* [Prompt]: Print nothing but the lines below starting at the line that holds "MojaModriča.info (137, 2389)" and ending at the line that holds "Купити з (412, 237)", including both, each exactly as written.

==== Records shown

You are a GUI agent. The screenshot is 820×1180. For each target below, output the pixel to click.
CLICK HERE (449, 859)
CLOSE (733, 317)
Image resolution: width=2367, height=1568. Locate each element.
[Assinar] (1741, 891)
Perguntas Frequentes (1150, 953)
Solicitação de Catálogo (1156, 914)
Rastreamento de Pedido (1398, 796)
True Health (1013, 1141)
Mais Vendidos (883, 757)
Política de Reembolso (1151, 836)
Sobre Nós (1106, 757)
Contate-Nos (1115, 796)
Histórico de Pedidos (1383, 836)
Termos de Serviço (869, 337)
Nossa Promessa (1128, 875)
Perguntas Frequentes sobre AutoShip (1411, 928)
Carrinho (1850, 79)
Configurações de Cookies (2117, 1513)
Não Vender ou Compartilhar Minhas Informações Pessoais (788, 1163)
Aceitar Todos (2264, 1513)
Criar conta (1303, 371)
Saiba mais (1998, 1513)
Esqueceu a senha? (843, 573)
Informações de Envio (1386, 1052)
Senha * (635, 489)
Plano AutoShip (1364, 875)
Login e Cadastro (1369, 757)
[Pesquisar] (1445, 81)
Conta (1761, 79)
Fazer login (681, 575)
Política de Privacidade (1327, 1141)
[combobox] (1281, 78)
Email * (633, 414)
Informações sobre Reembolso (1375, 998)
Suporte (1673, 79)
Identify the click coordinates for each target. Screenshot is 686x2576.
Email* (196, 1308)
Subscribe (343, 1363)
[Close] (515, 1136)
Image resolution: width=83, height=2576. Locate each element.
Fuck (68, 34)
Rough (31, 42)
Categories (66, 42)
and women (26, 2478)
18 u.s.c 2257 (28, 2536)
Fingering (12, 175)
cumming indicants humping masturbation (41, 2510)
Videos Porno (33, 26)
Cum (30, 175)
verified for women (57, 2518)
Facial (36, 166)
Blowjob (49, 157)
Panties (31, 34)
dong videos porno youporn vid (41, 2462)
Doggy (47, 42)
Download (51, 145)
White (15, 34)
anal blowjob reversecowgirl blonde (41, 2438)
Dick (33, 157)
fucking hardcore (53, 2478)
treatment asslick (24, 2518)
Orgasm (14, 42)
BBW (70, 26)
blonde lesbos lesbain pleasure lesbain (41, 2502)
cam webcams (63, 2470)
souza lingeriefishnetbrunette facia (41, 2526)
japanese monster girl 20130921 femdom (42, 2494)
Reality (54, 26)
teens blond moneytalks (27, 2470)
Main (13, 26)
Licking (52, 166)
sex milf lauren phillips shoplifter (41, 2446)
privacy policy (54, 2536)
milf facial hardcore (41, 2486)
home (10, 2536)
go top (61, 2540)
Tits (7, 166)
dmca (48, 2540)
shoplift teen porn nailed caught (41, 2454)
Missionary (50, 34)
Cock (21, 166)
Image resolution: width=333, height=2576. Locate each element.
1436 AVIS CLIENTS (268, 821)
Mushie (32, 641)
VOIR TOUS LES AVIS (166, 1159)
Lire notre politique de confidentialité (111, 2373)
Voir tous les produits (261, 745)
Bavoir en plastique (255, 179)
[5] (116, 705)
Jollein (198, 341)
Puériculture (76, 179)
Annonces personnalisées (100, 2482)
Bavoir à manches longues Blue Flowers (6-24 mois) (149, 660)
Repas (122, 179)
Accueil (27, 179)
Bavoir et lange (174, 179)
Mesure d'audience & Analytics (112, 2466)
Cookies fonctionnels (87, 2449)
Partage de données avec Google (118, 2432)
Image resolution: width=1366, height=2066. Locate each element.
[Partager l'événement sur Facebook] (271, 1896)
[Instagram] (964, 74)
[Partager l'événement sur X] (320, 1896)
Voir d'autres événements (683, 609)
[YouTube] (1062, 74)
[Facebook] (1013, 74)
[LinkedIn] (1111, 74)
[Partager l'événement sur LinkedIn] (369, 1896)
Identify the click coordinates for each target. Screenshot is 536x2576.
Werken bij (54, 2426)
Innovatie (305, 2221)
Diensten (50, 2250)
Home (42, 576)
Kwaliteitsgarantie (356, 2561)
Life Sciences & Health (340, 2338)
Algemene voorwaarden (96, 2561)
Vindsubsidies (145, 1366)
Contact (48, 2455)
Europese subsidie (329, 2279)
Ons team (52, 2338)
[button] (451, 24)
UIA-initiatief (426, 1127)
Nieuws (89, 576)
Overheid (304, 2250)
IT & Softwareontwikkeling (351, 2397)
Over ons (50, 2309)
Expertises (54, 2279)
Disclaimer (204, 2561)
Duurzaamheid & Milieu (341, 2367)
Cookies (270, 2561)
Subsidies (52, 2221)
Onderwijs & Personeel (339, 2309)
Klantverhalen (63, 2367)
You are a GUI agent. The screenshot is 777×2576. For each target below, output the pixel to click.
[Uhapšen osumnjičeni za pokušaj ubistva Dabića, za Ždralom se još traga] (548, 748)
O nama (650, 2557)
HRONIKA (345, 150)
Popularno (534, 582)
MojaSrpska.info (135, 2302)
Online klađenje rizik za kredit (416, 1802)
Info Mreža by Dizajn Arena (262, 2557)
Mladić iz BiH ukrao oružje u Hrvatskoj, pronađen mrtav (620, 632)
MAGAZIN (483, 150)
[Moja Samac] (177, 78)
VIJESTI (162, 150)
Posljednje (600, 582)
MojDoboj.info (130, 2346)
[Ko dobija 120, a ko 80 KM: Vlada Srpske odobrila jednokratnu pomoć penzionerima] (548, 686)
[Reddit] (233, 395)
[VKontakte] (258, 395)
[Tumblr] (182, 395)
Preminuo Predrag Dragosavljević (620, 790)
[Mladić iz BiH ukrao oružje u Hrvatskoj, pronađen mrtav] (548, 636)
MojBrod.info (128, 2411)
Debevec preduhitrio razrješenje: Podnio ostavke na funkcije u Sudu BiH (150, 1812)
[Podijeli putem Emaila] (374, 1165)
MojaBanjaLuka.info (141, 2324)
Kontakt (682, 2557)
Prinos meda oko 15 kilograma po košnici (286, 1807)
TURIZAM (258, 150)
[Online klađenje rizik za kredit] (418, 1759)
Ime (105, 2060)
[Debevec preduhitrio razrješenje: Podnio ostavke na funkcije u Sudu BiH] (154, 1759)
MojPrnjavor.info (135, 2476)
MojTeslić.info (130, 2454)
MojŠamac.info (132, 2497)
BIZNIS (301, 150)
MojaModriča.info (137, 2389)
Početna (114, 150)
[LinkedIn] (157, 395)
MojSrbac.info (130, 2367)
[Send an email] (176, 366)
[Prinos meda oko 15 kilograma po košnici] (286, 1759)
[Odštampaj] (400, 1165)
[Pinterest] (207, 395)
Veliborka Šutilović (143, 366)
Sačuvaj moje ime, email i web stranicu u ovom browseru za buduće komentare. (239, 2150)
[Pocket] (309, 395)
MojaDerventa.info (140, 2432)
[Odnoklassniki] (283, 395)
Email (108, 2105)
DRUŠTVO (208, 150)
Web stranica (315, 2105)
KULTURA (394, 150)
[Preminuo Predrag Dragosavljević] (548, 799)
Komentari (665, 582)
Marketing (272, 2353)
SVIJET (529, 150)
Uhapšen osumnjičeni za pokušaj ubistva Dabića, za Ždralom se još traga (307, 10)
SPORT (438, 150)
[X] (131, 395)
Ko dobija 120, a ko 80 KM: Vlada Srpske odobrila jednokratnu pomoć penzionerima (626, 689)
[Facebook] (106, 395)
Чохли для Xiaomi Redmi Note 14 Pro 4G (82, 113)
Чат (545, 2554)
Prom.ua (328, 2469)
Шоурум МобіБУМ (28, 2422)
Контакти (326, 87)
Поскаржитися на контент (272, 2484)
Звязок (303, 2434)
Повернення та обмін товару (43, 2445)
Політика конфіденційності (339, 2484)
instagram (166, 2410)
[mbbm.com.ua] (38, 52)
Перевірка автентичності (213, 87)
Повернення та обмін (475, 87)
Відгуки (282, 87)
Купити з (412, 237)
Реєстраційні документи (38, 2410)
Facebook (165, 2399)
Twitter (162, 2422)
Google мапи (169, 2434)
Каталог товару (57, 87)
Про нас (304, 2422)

========

* [Exercise result]:
MojaModriča.info (137, 2389)
Početna (114, 150)
[LinkedIn] (157, 395)
MojSrbac.info (130, 2367)
[Send an email] (176, 366)
[Prinos meda oko 15 kilograma po košnici] (286, 1759)
[Odštampaj] (400, 1165)
[Pinterest] (207, 395)
Veliborka Šutilović (143, 366)
Sačuvaj moje ime, email i web stranicu u ovom browseru za buduće komentare. (239, 2150)
[Pocket] (309, 395)
MojaDerventa.info (140, 2432)
[Odnoklassniki] (283, 395)
Email (108, 2105)
DRUŠTVO (208, 150)
Web stranica (315, 2105)
KULTURA (394, 150)
[Preminuo Predrag Dragosavljević] (548, 799)
Komentari (665, 582)
Marketing (272, 2353)
SVIJET (529, 150)
Uhapšen osumnjičeni za pokušaj ubistva Dabića, za Ždralom se još traga (307, 10)
SPORT (438, 150)
[X] (131, 395)
Ko dobija 120, a ko 80 KM: Vlada Srpske odobrila jednokratnu pomoć penzionerima (626, 689)
[Facebook] (106, 395)
Чохли для Xiaomi Redmi Note 14 Pro 4G (82, 113)
Чат (545, 2554)
Prom.ua (328, 2469)
Шоурум МобіБУМ (28, 2422)
Контакти (326, 87)
Поскаржитися на контент (272, 2484)
Звязок (303, 2434)
Повернення та обмін товару (43, 2445)
Політика конфіденційності (339, 2484)
instagram (166, 2410)
[mbbm.com.ua] (38, 52)
Перевірка автентичності (213, 87)
Повернення та обмін (475, 87)
Відгуки (282, 87)
Купити з (412, 237)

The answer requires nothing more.